Der Wanderer im Wald

Es war einmal ein Wanderer. Bepackt mit seinen Sachen bahnte er sich seinen Weg durch den Wald. Er kletterte über Steine oder umgefallene Baumstämme, watete durch Bäche, überquerte helle Lichtungen, schlief in seinem Zelt oder unter freiem Himmel, aß was er fand oder fing. 

Eines Tages traf er auf eine Straße, folgte ihr ein Stück und erreichte eine Raststätte. Er trat ein und wurde gleich von einem eifrigen Geschäftsmann gerufen:

„Hey du, Wanderer! Komm an meinen Tisch. Du siehst wild und zerzaust aus! Hier, iss etwas, ich lade dich ein, du bist ja ganz mager! Wo kommst du denn her?“

Der Wanderer nahm das Angebot dankend an und versuchte die Frage des Geschäftsmanns zu beantworten: „Ich komme aus Altenstadt – dort bin ich vor einiger Zeit losgelaufen, jetzt bin ich zufällig hier angekommen.“

Der Geschäftsmann unterbrach ihn: „Wie, du bist zufällig hier angekommen? Weißt du denn nicht wo du hin willst? Wieso bist du nicht über die Straße von Altenstadt gekommen oder mit dem Bus zur Raststätte gefahren? So wärst du viel schneller hier gewesen.“

Der Wanderer versuchte sich zu erklären: „Ich wusste doch gar nicht, dass ich zur Raststätte will. Ich ging einfach los – hatte ja alles bei mir, was ich brauche. Unterwegs begegnete ich auch Hunger und Kälte. Ich fand aber immer genug zu essen und nachts kroch ich in mein Zelt und kuschelte mich in meine Decke, um nicht zu frieren. Heute morgen erreichte ich zufällig diese Raststätte.“

Der Geschäftsmann verlor die Fassung: „Großer Gott! Hunger, Zufall, Kälte, Unwissenheit! Wie kannst du nur so leben? Überleg mal, was du alles verpasst! Nein, nein, das geht so nicht. Du hast großes Glück mich getroffen zu haben! Hör zu, ich mache dir ein Angebot: Komm mit mir nach Neustadt. Dort besorgen wir dir neue Klamotten und einen Job. Du wirst nicht viel verdienen, aber für eine warme Wohnung und einen gut gefüllten Bauch reicht es allemal. Dann reden wir über deine Zukunft – über alles was du erreichen kannst und wie du dort hinkommst. Kein zielloses Rumstreifen im Wald mehr, kein Hunger, keine Kälte – was sagst du?“

Der Wanderer blickte den Geschäftsmann mit großen Augen an. Er sah seine freundlichen Augen, die roten Backen, den feinen Anzug, die kräftigen Hände, die sauber polierten Schuhe.
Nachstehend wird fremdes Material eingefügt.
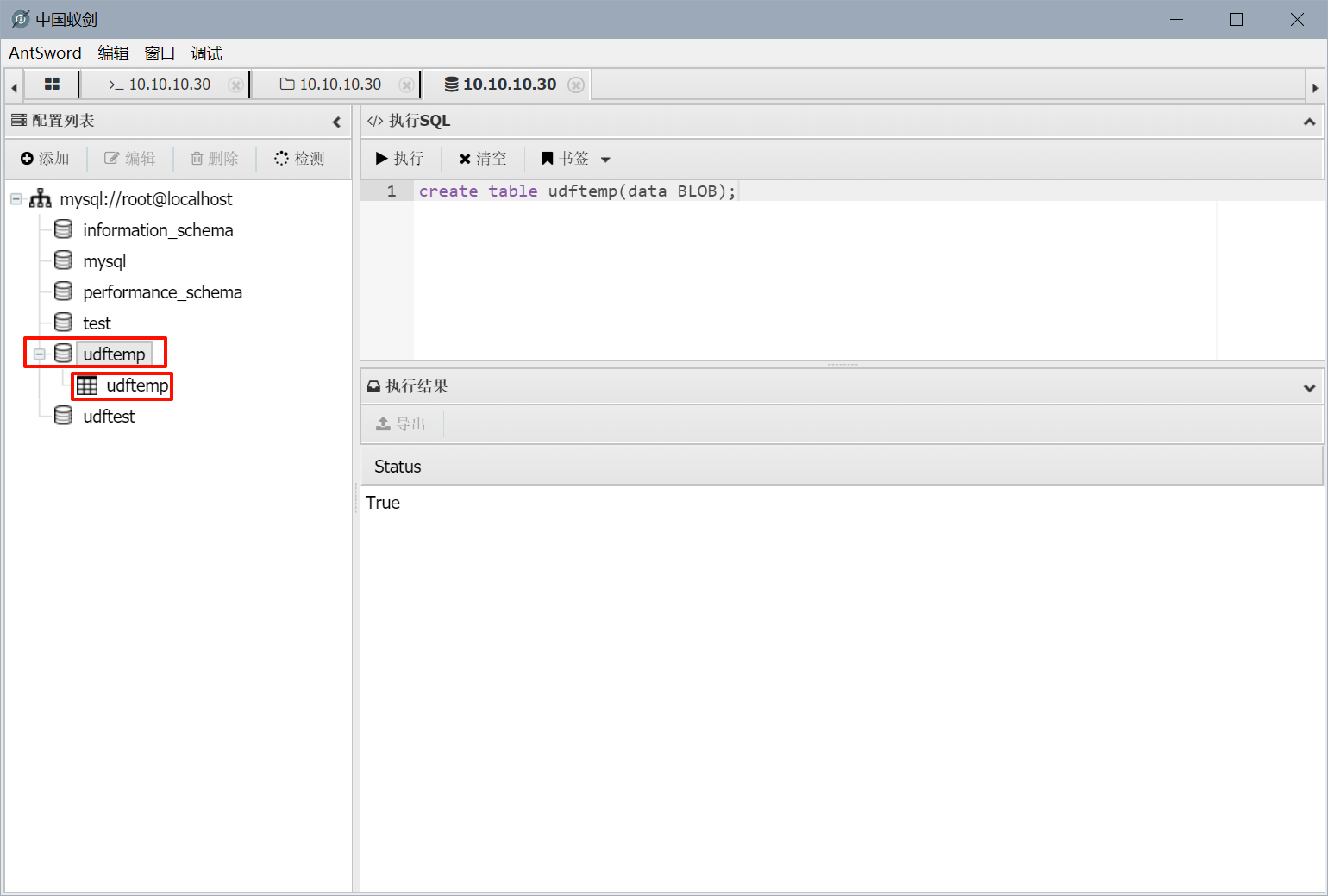Toggle the execution results panel chevron
Image resolution: width=1328 pixels, height=896 pixels.
coord(1309,387)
Sein Blick wanderte zu den eigenen, dreckigen Händen, seinen abgetragenen Klamotten und ausgelatschten Schuhen. Er befühlte seinen zotteligen, verkrusteten Bart und seine hervorstehenden Wangenknochen. Vor seinem inneren Auge erschien die goldene Zukunft, die der Geschäftsmann ihm anbot. 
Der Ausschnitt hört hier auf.